Technically the work is framed as a consultation on an approach to the regulation of individual providers in relation to harassment and sexual misconduct, and OfS is inviting feedback from students, providers and representative bodies to help shape and develop it. Some will read some of the detail and regard the proposals as a major overreach, and others will wonder whether the way in which OfS has pulled this off would really work in practice legally. But other than beefing up bits of the detail, it looks like this is happening. After all, who’s going to come out and say out loud that universities shouldn’t be hitting this standard?
A real problem
The first thing to do is to understand some of the context. As the document notes, students have been campaigning in this area for years – what the report calls NUS’ “seminal” research (“Hidden Marks”) kicked it off in 2010, but it took five years until then Secretary of State Sajid Javid asked UUK to convene a taskforce on “Violence Against Women, Harassment and Hate Crime” that culminated in its “Changing the Culture” series of reports.
2016’s report contained recommendations for action, legal advice and a practical framework for providers to use in shaping their systems, policies and procedures. But it’s now 2020, and there are still what OfS calls “widespread” reports of ongoing cases of harassment and sexual misconduct which are not being adequately addressed by providers – and in particular, “a lack of consistent and effective systems, policies and procedures in place to respond to reports of such incidents”.

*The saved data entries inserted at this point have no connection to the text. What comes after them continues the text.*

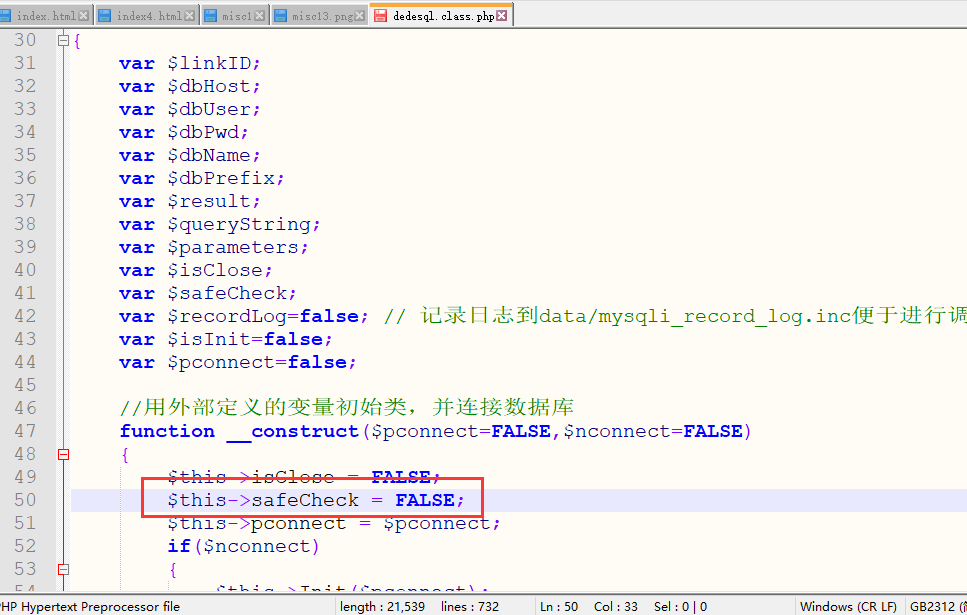Close the dedesql.class.php tab via its X

pyautogui.click(x=501, y=14)
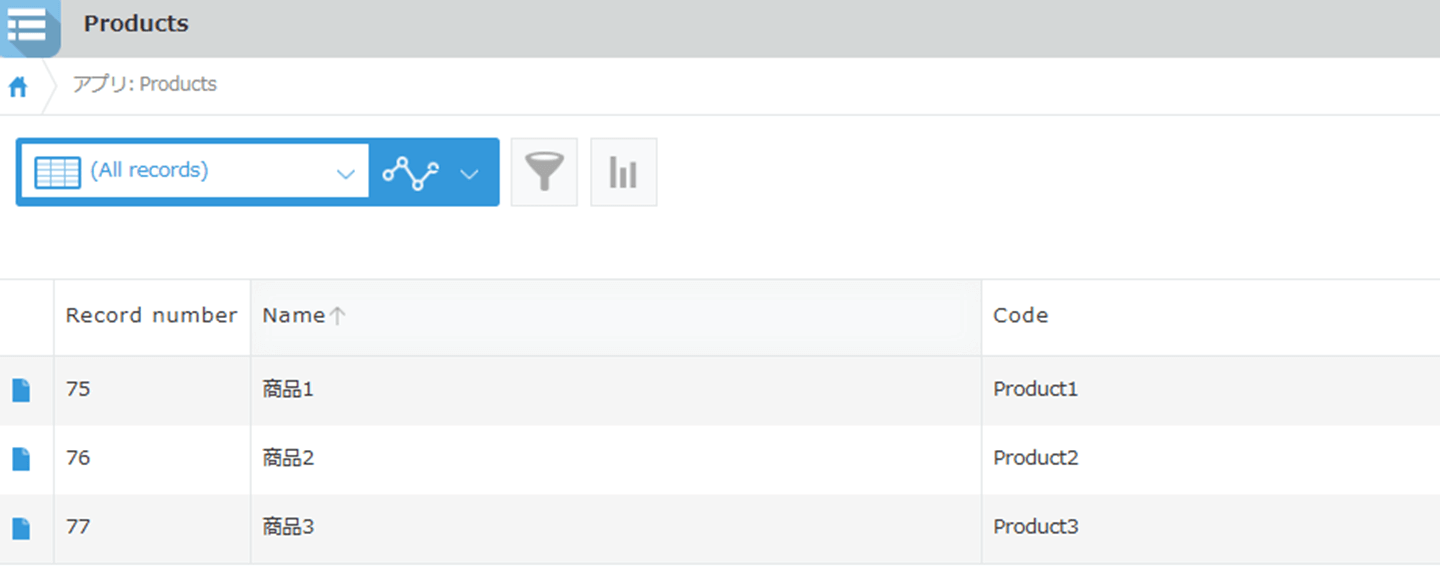The image size is (1440, 571).
Task: Toggle the Name ascending sort arrow
Action: [338, 316]
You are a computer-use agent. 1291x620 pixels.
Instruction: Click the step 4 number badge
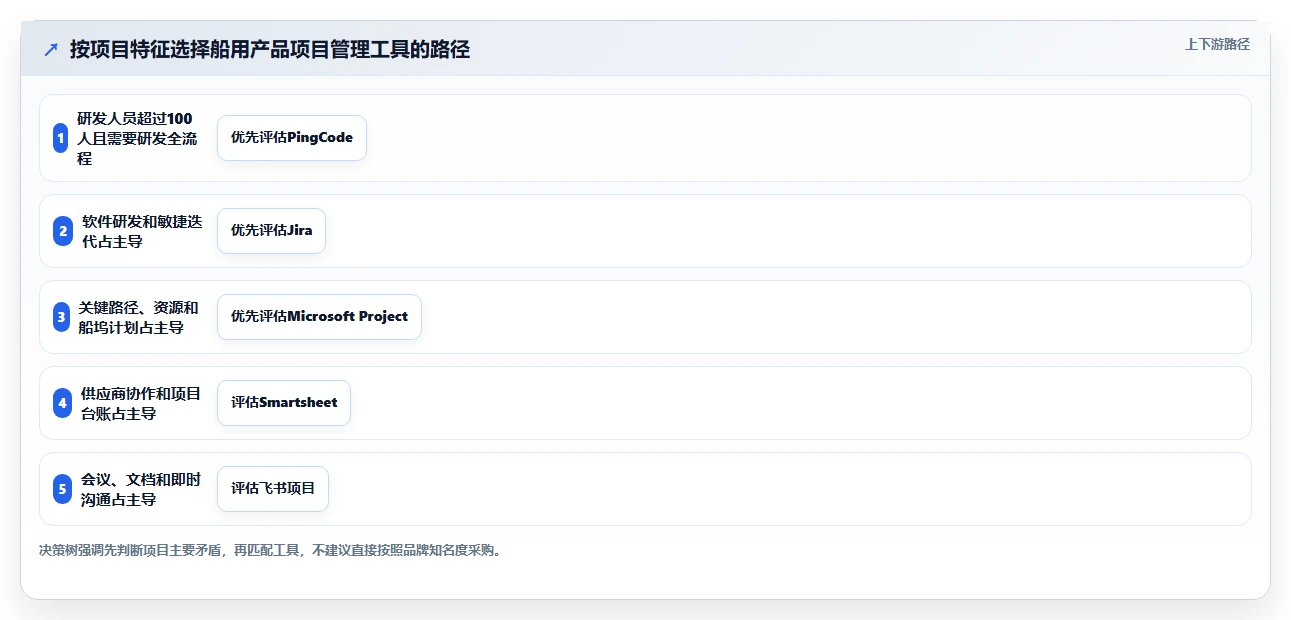click(x=62, y=403)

This isn’t just press coverage of individual cases. UUK’s Changing the Culture follow up reports published in 2018 and in 2019 said that progress in adopting the recommended approaches was slow and not widespread or consistent across the sector. An independent evaluation conducted by AdvanceHE of OfS’s 119 Safeguarding catalyst projects said there is still a “significant level of variation” in the response by providers, including by their leadership and governance teams. And last year’s EHRC inquiry into racial harassment in higher education highlighted significant issues in relation to students experiencing racial harassment and how complaints were supported and dealt with.
More broadly, much of the project work in recent years has been about awareness and reporting, and in the slipstream of wider #metoo work there’s no doubt that more complaints have been coming in – with more complexity than the often antiquated procedures and practices designed for a different age have been able to cope with. Add to that the widely reported Warwick whatsapp case, and the clear signal that the old “Zellick” approach of palming cases off on the police wouldn’t wash, and it’s clear that there’s a widespread problem. As OfS diplomatically puts it:
“We have not seen evidence that this is because of principled differences between providers, or that it reflects diverse preferences from students on how these issues are managed: this suggests it is likely to be either a lack of clarity over expectation, or a lack of prioritisation.
Defining the scope
So what’s being proposed? First, OfS sets out some helpful definitions of both harassment and sexual misconduct that are in many cases helpfully broader than some of the definitions we’ve seen. This behaviour “type” will probably be uncontroversial – it’s the rest of the material on scope that gets interesting.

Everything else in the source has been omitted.